* _THE PROBLEM_
All entries are to be printed again exactly, with their images omitted.

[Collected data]

%%

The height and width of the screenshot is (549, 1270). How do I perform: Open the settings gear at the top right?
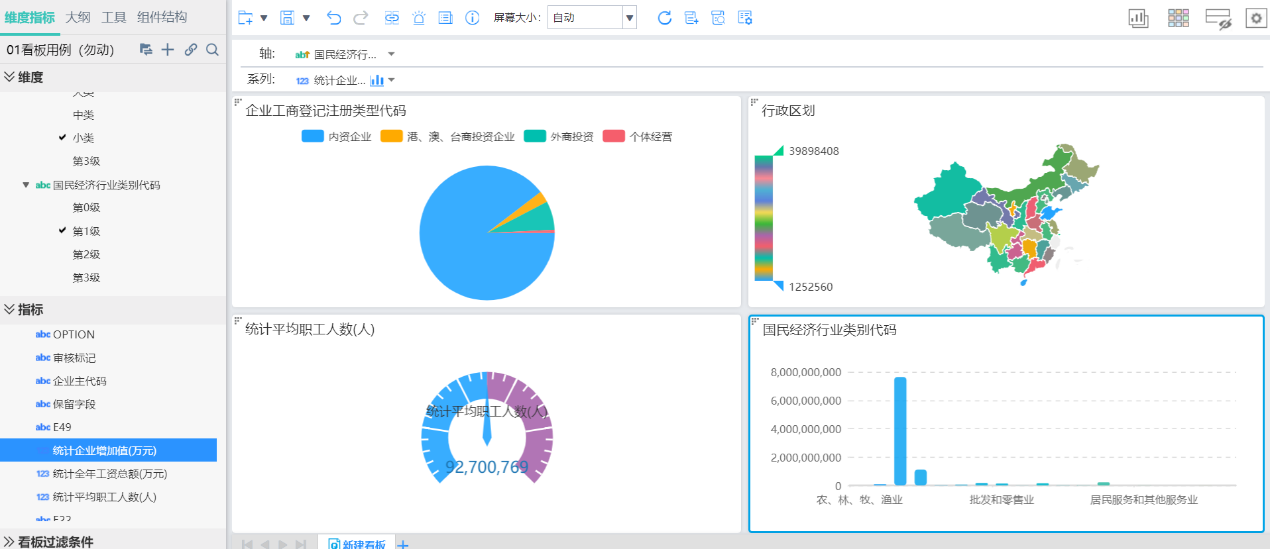pyautogui.click(x=1254, y=18)
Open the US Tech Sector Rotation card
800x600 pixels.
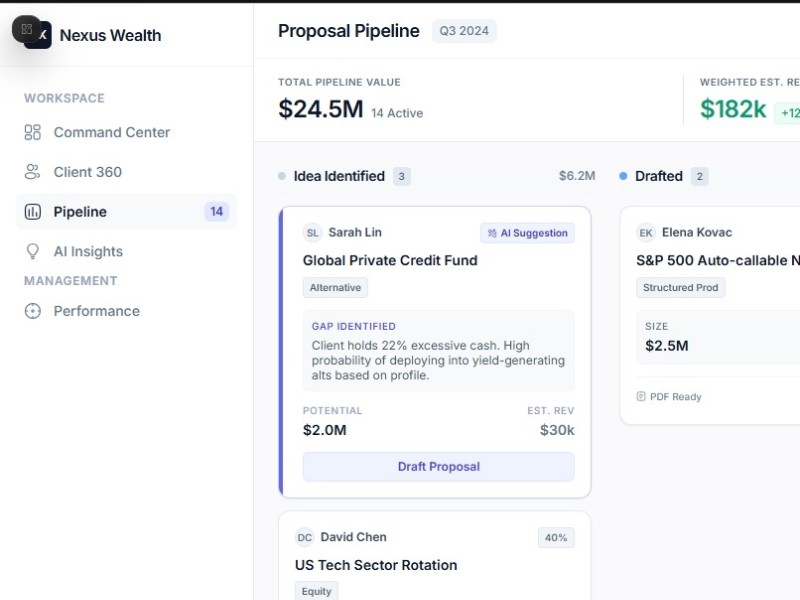(376, 565)
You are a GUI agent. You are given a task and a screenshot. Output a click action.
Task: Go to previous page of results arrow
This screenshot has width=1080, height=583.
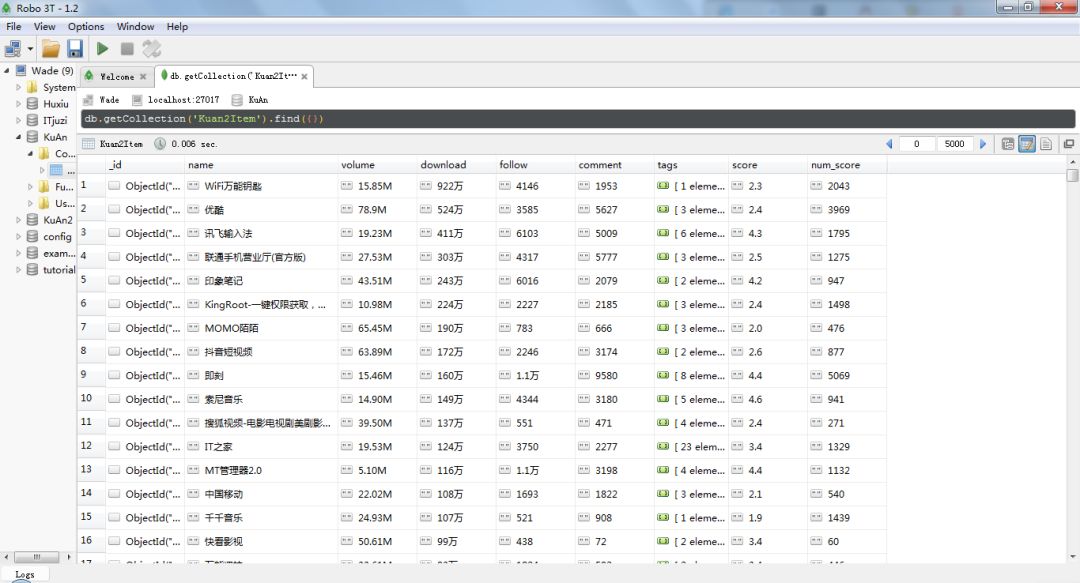pyautogui.click(x=889, y=144)
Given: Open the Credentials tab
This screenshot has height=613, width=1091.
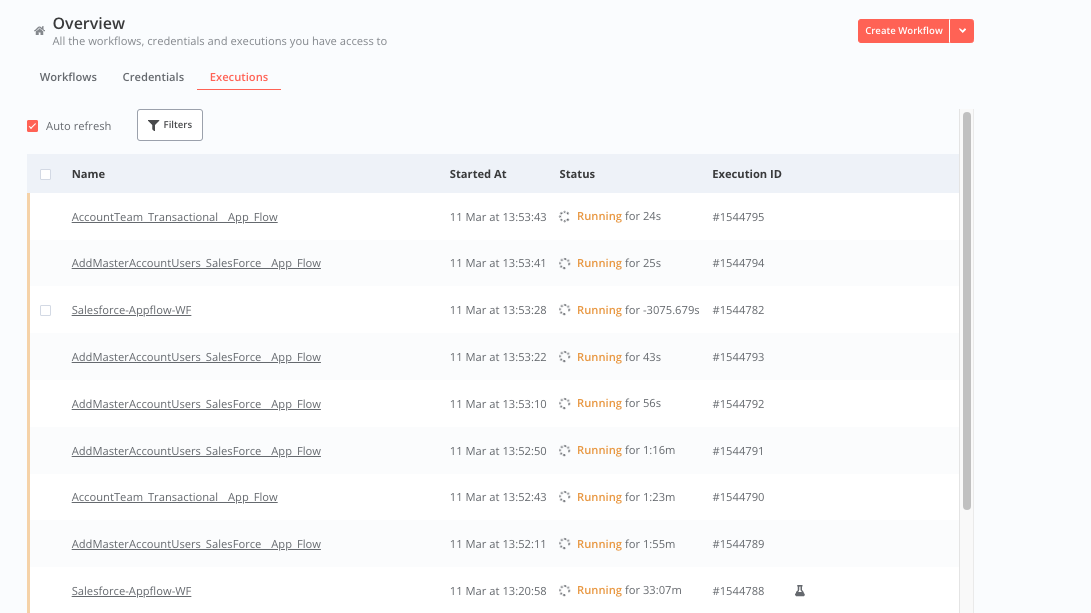Looking at the screenshot, I should coord(153,77).
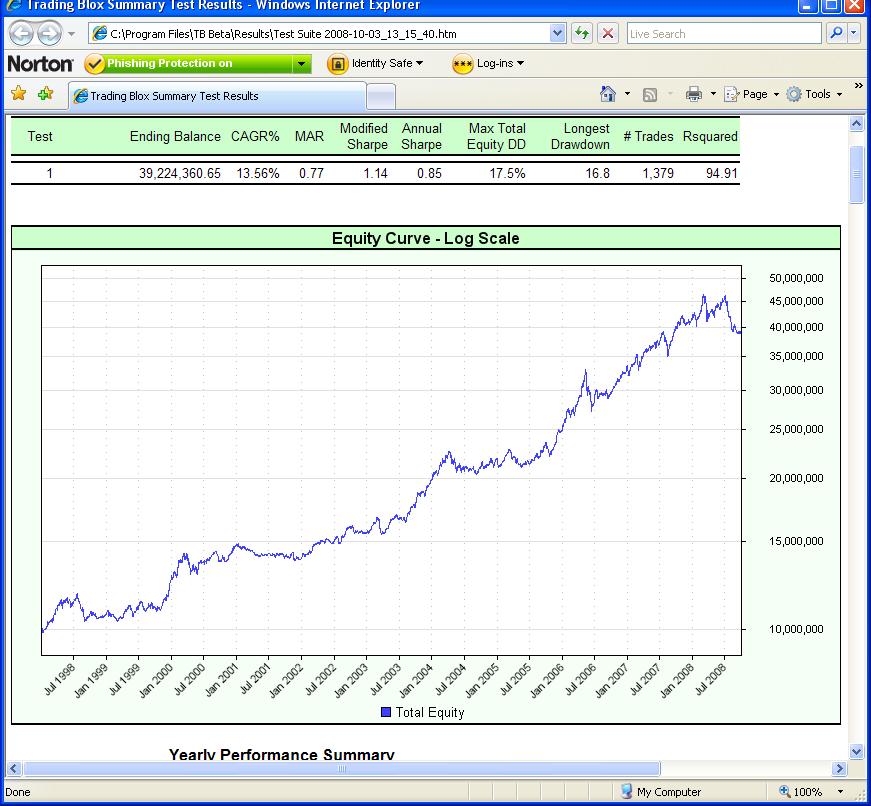This screenshot has height=806, width=871.
Task: Click inside the Live Search input field
Action: pos(720,34)
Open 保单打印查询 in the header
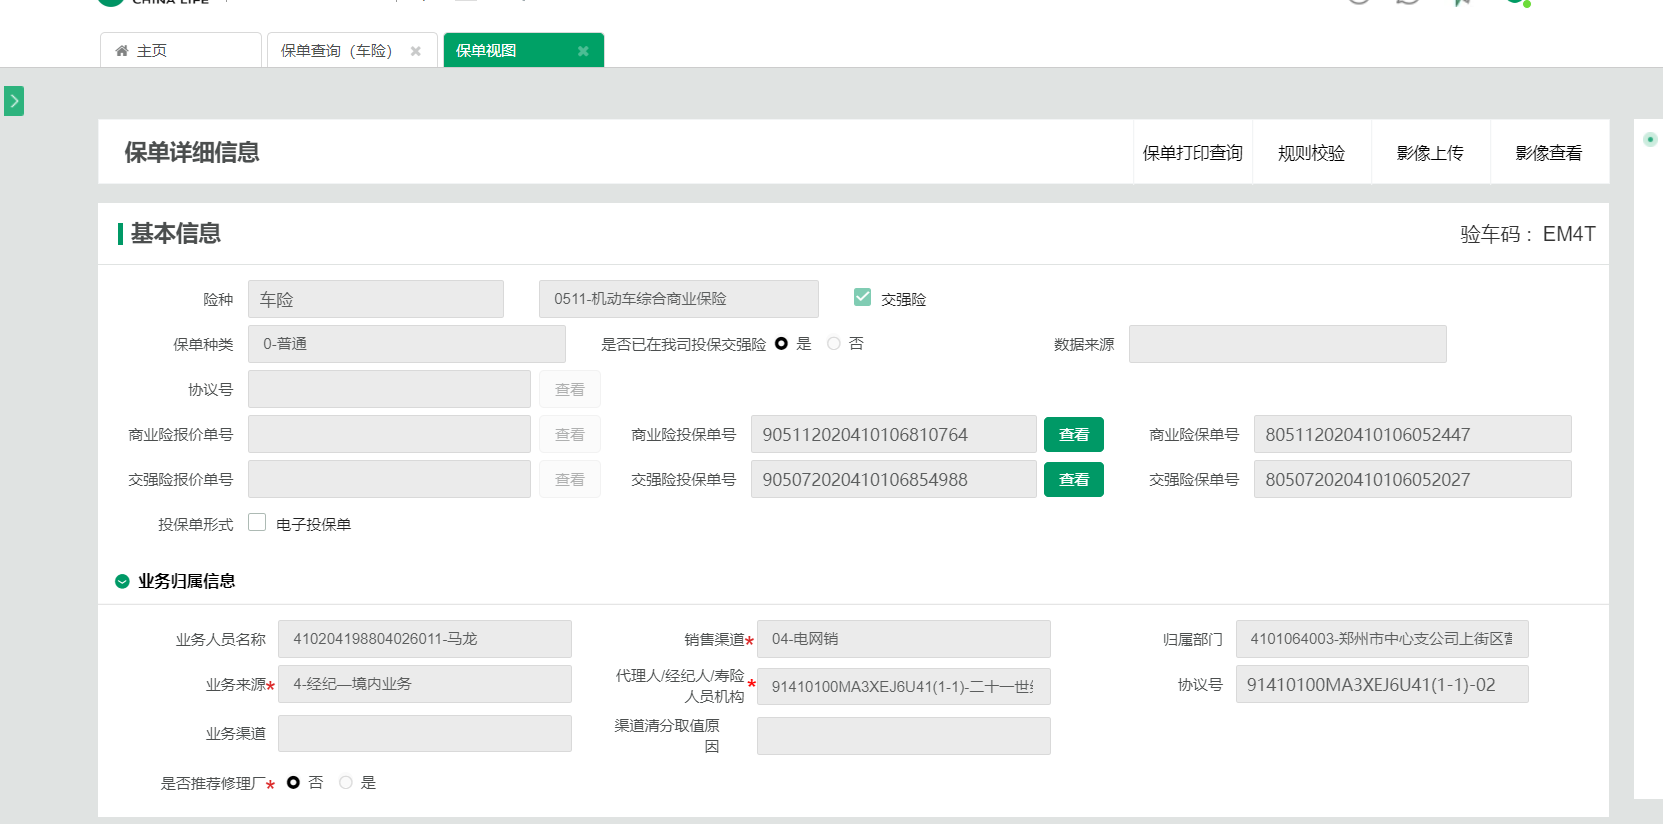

%%

* _ANSWER_
The height and width of the screenshot is (549, 1270). How do I perform: Open the settings gear at the top right?
pyautogui.click(x=1254, y=18)
Open the US Tech Sector Rotation card
800x600 pixels.
(376, 565)
You are a GUI agent. You are given a task and a screenshot. Output a click action.
Task: Go to previous page of results arrow
This screenshot has width=1080, height=583.
pyautogui.click(x=889, y=144)
Given: Open the Credentials tab
This screenshot has height=613, width=1091.
Looking at the screenshot, I should coord(153,77).
This screenshot has height=806, width=871.
Task: Click inside the Live Search input field
Action: pos(720,34)
Open 保单打印查询 in the header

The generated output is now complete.